Protein is one of the three macronutrients essential for the human body, alongside carbohydrates and fats. Proteins are large, complex molecules made up of smaller units called amino acids. Amino acids are often referred to as the “building blocks” of proteins.

The human body requires protein for a variety of vital functions, making it an essential nutrient for growth, repair, and maintenance of tissues. Here are some key roles of proteins in the body:

Building and Repairing Tissues: Proteins play a crucial role in building and repairing tissues, including muscles, bones, skin, hair, and nails. After physical activities or injuries, proteins aid in the repair and recovery of damaged tissues.

Enzymes: Many enzymes, which are proteins, act as catalysts in various chemical reactions that occur within the body. Enzymes are essential for processes such as digestion, metabolism, and cellular energy production.

Hormones: Certain proteins function as hormones, which are chemical messengers that regulate various physiological processes, including growth, metabolism, and reproductive functions.
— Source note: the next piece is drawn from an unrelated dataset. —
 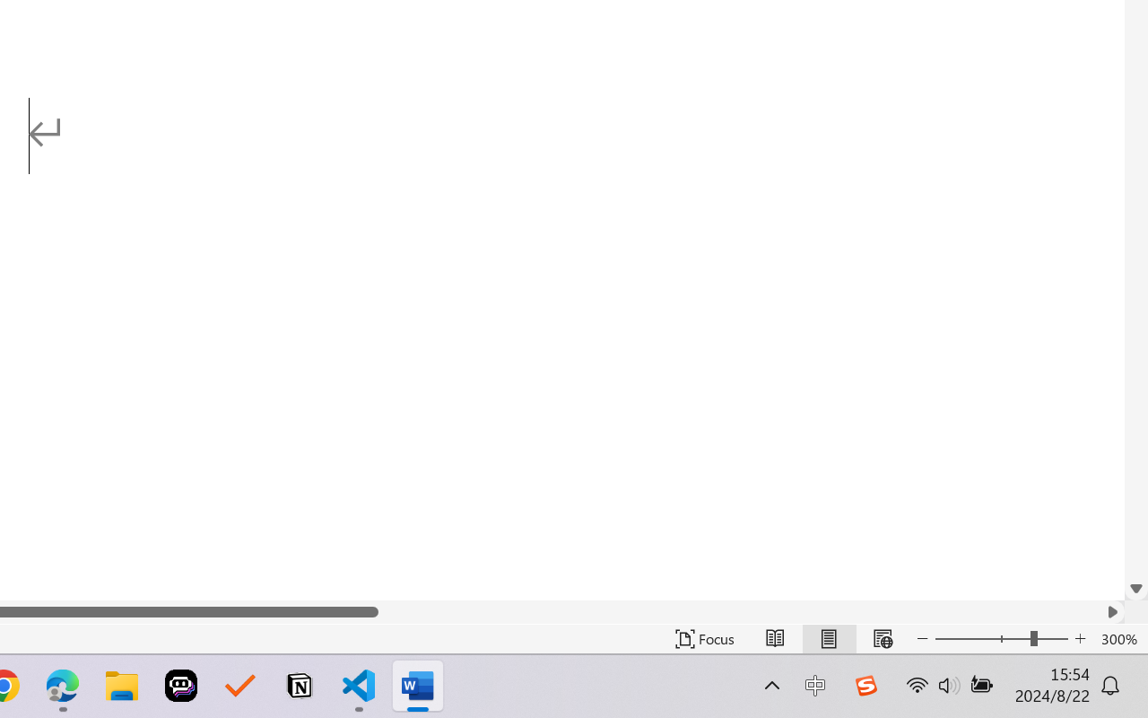 What do you see at coordinates (704, 638) in the screenshot?
I see `'Focus '` at bounding box center [704, 638].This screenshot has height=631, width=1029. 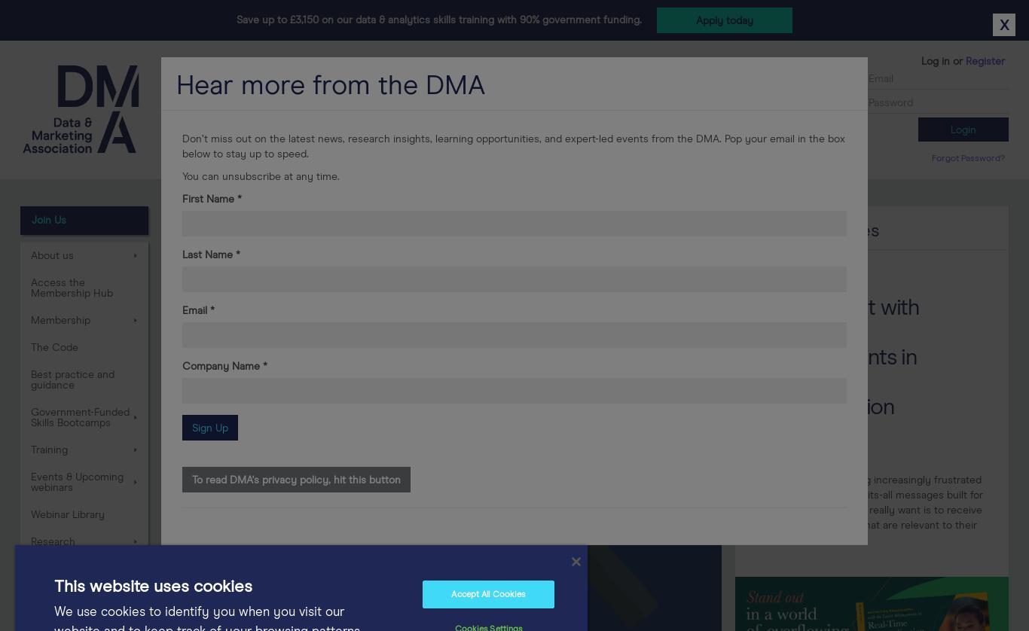 I want to click on 'Research', so click(x=53, y=542).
Transport and Storage: Some proteins help transport molecules, such as oxygen in the blood (hemoglobin) and nutrients within cells. Other proteins serve as storage reservoirs for important minerals and nutrients.

Immune System Function: Antibodies are specialized proteins that play a vital role in the body’s immune system, helping to identify and neutralize harmful substances like bacteria and viruses.
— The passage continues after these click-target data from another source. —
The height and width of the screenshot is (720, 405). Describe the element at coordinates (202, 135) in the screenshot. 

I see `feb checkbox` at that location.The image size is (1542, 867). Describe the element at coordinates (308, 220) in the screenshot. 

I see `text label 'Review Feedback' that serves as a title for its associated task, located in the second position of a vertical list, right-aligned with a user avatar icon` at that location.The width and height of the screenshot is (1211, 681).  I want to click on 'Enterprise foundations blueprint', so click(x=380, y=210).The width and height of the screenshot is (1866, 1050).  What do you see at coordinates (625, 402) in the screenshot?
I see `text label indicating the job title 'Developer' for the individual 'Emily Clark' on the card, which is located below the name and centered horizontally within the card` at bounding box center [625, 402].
Source of Energy: While carbohydrates and fats are the primary sources of energy, the body can use proteins for energy when necessary. However, the body typically prefers to use carbohydrates and fats for fuel, preserving proteins for their other critical functions.
Proteins are composed of different combinations of 20 standard amino acids. The specific sequence and arrangement of amino acids determine the unique structure and function of each protein in the body.


Dietary sources of protein include animal-based foods like meat, poultry, fish, eggs, and dairy products, as well as plant-based sources like legumes, nuts, seeds, and certain grains. Consuming a variety of protein sources ensures that the body receives all essential amino acids required for proper health and function. Protein intake is essential for people of all ages and is particularly important for growing children, athletes, and individuals recovering from injuries or illnesses.